例如,芳基包括含六元的碳芳香环并一个六元杂环,这个杂环包含一个或多个选自氮、氧和硫的杂原子,条件是连接点在碳芳香环上。但是,芳基不包含、也不通过任何方式与下面分别定义的杂环芳基重叠。因此,在此定义,如果一个或多个碳芳香环与一个杂芳香环并环,由此产生的环系统是杂芳基,而不是芳基。芳基的非限制性实例有苯基、萘基。芳基可以是取代的或未取代的。当被取代时,优选的基团为:氢、C1-C10烷基、C2-C6烯基、C2-C6炔基、C6-C10芳基、C5-C10杂芳基、C6-C10芳基C1-C10烷基、C5-C10杂芳基C1-C10烷基、卤素、卤代C1-C10烷基、5至8元杂脂环基、羟基、C1-C10烷氧基、C6-C10芳氧基、氰基、硝基、-NR7R8、-NR7C(=O)R8、-C(=O)R9、-C(=O)OR9、-C(=O)NR7R8、-S(O)R10、-S(O)2R10、-S(O)2NR7R8、-O(CH2)nR11或-OC(=O)R9。

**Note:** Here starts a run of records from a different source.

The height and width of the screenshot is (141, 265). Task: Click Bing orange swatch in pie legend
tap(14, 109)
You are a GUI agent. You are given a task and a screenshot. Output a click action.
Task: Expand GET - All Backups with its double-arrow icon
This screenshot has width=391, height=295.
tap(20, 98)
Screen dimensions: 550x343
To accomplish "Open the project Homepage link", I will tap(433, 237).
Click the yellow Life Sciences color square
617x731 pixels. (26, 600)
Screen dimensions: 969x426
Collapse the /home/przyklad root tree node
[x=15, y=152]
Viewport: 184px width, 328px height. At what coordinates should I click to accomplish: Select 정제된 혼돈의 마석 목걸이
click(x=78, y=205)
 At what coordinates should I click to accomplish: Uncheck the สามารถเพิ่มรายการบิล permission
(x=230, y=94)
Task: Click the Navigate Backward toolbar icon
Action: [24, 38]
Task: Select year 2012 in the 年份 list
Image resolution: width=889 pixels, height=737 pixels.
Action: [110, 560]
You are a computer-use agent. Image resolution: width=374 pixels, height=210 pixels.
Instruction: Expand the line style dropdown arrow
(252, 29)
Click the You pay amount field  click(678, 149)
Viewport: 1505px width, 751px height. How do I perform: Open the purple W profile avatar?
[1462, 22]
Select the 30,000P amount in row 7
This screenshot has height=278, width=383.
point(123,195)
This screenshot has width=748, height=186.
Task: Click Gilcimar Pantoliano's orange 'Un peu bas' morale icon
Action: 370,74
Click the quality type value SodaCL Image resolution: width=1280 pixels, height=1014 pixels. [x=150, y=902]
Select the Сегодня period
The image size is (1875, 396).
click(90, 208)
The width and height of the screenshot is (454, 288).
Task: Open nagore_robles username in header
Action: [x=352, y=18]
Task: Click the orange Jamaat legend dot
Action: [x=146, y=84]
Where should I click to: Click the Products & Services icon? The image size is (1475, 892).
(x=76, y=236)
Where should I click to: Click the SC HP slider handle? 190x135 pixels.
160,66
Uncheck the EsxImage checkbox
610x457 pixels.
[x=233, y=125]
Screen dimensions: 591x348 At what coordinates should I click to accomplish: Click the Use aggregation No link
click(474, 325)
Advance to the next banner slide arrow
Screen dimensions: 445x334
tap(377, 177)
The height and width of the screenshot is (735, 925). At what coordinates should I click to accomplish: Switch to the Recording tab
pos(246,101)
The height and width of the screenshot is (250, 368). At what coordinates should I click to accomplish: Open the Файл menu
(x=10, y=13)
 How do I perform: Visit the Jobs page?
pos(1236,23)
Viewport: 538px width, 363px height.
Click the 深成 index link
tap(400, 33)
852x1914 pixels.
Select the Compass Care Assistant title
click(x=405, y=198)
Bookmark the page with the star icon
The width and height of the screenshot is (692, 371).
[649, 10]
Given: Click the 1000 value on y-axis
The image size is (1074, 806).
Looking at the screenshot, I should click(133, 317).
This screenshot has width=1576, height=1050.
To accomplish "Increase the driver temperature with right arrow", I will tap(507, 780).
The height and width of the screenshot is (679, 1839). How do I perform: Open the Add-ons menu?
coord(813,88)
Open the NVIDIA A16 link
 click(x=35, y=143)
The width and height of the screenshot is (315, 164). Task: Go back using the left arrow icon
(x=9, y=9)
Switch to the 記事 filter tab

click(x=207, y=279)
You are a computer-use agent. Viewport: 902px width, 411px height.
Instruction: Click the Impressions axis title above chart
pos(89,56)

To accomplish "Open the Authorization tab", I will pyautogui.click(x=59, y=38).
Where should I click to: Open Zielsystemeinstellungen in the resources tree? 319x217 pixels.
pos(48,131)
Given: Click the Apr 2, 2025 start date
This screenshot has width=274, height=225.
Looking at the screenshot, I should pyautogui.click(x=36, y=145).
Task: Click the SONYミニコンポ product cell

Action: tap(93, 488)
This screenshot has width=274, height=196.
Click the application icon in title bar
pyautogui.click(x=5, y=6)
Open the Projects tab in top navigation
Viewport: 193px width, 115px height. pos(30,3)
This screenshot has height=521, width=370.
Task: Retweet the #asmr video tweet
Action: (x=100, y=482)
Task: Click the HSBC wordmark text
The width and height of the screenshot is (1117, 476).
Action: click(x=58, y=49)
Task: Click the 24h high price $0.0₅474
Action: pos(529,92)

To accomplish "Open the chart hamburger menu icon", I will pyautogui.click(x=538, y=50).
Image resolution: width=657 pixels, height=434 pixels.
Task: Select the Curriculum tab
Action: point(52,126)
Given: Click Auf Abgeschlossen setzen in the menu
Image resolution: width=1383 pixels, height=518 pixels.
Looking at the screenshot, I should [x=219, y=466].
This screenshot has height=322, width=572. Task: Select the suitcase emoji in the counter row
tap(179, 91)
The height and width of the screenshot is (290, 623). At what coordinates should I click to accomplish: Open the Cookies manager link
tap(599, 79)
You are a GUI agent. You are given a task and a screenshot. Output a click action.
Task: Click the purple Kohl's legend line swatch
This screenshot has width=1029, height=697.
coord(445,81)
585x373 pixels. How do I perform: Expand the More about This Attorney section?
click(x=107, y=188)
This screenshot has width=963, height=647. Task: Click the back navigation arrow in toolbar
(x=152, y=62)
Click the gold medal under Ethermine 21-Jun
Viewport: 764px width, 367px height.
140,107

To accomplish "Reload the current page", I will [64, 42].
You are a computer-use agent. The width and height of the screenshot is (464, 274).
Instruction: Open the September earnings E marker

根据本发明,“杂芳基”表示5至14个环原子的单环或稠合环基团,含有一个、两个、三个或四个选自N、O或S的环杂原子,其余环原子是C,另外具有完全共轭的π电子系统。
杂芳基指的是:
5-8元的单环芳烃,含一个或多个选自N、O和S的杂原子,如1-4个杂原子,在一些实施方案中,1-3个杂原子,环上其他原子是碳原子;
8-12元的双环芳烃,含一个或多个选自N、O和S的杂原子,如1-4个杂原子,在一些实施方案中,1-3个杂原子,环上其他原子是碳原子;其中至少有一个环是芳香环;以及
11-14元的三环芳烃,含一个或多个选自N、O和S的杂原子,如1-4个杂原子,在一些实施方案中,1-3个杂原子,环上其他原子是碳原子;其中至少有一个环是芳香环。
例如,杂芳基包括一个5-6元的杂芳香环并一个5-6元的环烷基。对于这样的双环并起来的杂芳基,其中只有一个环含有一个或多个杂原子,连接位点在杂芳香环上。
当杂芳基上的硫原子和氧原子总数超过1时,这些杂原子不会一一相邻。在一些实施方案中,硫原子和氧原子在杂芳基中的总数不超过2。在一些实施方案中,硫原子和氧原子在杂芳基中的总数不超过1。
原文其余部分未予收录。